The cool thing about this craft is you can make it simple like my first one or as elaborate as you want. It’s all up to you and your imagination. The other great thing is you can use those single beads you don’t know what to do with.
What you’ll need:
Horseshoe (old or new depending on your preference) nails removed
Feathers, pendants, charms or anything else you’d like to add
Ribbon (if you want a bow)
If I’m adding a bigger item in the center, like the cross and other dangle above, I select beads that coordinate with those. I found these at a local craft store for three or four dollars. I usually prefer a copper or dull gold wire that doesn’t stand out unless my embellishments are silver. I 20-gauge wire, but use whatever fits through your beads or what you have on hand.

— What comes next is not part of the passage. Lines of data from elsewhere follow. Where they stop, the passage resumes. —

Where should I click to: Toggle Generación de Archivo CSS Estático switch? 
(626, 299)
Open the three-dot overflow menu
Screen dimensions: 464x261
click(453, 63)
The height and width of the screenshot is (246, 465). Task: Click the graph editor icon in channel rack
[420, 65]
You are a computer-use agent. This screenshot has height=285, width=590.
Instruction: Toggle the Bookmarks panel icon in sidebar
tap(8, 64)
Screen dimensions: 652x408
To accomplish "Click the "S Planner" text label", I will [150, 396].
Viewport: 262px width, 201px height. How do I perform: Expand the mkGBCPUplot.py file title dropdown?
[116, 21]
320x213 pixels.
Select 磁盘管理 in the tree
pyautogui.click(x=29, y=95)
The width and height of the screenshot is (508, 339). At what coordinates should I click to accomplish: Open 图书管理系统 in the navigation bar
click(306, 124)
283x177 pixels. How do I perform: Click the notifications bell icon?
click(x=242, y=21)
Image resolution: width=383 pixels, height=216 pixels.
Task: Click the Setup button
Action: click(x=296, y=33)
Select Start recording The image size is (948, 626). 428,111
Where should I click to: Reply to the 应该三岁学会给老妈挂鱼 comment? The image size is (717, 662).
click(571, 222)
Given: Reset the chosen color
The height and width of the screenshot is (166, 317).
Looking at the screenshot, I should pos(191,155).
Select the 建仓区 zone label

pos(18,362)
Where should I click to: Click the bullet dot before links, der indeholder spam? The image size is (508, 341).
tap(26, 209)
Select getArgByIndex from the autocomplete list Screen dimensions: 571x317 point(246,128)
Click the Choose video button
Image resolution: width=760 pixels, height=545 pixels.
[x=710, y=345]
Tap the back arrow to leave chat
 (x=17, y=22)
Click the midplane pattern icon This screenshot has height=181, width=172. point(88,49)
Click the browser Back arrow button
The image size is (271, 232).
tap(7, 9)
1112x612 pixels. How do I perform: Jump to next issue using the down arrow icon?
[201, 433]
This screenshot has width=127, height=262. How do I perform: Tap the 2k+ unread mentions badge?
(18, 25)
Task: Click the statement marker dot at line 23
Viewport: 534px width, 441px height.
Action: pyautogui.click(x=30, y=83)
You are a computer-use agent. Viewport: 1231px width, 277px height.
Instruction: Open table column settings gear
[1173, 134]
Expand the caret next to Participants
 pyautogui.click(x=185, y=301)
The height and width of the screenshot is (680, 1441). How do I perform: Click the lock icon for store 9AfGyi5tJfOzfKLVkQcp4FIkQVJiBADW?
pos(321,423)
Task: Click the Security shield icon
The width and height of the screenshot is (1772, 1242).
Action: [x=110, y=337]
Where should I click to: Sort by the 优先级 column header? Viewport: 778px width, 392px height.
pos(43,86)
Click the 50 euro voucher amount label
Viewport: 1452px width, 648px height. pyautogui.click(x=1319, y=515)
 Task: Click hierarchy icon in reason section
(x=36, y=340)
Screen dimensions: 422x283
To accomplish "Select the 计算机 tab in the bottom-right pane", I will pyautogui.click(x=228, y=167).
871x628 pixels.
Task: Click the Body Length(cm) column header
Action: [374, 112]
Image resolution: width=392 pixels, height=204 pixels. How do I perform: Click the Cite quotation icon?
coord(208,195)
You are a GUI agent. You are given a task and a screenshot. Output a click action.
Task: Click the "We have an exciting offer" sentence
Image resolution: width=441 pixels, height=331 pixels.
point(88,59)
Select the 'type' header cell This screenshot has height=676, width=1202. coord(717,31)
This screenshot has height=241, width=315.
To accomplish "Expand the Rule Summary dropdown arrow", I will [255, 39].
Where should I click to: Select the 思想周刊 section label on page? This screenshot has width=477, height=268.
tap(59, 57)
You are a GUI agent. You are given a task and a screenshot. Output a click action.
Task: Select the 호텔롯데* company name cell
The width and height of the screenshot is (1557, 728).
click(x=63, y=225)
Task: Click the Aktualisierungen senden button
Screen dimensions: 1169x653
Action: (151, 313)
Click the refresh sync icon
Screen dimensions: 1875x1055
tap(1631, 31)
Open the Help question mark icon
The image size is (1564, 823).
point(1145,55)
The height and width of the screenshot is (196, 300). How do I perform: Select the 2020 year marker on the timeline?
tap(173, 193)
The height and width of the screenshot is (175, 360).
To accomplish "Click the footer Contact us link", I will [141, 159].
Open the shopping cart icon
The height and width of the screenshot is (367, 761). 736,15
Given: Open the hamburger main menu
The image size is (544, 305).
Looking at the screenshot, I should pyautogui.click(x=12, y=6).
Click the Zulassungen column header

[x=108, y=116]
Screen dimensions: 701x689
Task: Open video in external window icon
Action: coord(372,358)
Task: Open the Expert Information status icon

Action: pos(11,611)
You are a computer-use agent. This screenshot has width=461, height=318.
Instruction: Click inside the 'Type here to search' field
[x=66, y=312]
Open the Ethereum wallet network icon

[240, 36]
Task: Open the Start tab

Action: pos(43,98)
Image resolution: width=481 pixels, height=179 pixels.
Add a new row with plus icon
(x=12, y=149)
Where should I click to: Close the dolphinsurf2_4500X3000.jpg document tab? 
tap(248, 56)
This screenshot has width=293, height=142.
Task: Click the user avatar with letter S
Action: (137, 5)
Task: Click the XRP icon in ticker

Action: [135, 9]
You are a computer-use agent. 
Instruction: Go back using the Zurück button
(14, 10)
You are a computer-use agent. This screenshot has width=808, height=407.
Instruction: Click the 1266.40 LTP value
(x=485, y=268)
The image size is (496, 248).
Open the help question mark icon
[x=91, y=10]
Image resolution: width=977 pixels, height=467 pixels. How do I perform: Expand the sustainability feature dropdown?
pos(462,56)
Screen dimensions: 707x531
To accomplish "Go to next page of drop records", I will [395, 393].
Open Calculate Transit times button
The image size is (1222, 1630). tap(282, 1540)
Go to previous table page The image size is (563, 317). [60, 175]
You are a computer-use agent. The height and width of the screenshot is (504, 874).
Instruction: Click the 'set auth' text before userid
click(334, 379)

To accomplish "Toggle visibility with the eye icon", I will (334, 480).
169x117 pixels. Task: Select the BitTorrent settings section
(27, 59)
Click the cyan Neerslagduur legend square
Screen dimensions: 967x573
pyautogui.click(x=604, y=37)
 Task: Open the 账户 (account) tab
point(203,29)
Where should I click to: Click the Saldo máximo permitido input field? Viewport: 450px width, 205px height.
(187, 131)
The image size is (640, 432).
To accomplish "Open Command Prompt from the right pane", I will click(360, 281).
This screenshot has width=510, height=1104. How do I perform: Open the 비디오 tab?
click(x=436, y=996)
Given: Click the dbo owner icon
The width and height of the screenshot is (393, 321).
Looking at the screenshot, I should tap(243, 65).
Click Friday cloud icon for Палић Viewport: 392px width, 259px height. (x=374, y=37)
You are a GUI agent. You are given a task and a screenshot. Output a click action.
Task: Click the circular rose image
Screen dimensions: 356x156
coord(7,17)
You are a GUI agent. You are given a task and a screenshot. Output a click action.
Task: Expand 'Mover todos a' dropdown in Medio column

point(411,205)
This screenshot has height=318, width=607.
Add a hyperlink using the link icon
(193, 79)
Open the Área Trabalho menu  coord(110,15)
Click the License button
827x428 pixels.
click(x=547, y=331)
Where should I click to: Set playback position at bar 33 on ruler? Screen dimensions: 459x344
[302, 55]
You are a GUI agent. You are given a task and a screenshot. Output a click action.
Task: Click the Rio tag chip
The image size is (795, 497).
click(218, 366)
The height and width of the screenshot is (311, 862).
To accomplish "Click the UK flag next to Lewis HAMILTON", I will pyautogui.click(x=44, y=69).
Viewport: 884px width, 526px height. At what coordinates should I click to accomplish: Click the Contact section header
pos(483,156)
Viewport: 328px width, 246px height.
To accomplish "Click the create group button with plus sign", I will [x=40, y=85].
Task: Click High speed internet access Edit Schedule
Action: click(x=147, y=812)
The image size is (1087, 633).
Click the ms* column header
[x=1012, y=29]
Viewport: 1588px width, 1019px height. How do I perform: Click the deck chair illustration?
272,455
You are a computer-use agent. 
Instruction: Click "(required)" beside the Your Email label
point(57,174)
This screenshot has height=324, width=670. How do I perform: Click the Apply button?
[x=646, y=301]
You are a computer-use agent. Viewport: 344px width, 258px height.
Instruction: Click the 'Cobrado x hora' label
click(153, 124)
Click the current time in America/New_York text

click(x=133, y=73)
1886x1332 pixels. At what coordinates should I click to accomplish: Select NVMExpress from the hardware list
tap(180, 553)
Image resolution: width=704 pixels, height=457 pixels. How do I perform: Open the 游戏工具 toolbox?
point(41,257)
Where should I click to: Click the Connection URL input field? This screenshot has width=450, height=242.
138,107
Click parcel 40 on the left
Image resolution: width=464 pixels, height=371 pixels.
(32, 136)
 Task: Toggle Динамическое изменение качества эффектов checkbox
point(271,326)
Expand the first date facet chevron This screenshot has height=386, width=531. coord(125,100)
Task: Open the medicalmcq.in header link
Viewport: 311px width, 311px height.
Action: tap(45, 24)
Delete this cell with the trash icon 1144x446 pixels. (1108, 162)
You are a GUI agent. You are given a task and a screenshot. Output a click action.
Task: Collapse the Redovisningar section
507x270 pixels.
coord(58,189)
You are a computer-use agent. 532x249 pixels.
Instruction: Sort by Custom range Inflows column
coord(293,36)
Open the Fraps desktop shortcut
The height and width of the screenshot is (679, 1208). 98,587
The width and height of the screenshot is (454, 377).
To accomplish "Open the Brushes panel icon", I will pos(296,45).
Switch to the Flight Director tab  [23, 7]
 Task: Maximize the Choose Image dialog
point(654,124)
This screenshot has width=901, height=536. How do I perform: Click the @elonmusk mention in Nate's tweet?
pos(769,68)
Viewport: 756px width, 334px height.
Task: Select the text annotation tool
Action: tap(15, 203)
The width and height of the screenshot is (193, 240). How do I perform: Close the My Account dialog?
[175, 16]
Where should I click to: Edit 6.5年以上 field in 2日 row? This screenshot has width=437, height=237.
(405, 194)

Slip the wire through a nail hole and bend it to secure as in the above picture. Then just start playing with the wire and beads. To get the curls I wrap the wire around a regular pencil. (See below) For smaller curls, I’ve used those tiny screwdrivers. Keep adding bead, wrapping, and twisting until you get what you like. Add charms or feathers, and twine or wire in the center. Whatever you envision. It’s easy to undo something if you decide you don’t like the look.
Here’s how my demonstration has turned out so far. I can’t decide if it needs something else or not, but not bad for less than a thirty minutes working on it. You can either add twine, chain, or ribbon to hang your horseshoe. Or you can mount it on a board the way I did with the courage, strength, and hope one. I’ve seen horseshoes put on boards with great sayings such as “Ride…as far as your dreams will take you” or my favorite “Live like someone left the gate open.” I think that may be my next quick project. Just remember to hang your horseshoe with the open end up to keep the luck from running out and to allow it to be refilled!
To see the cool horseshoe designs and items I’ve found on Pinterest, click here.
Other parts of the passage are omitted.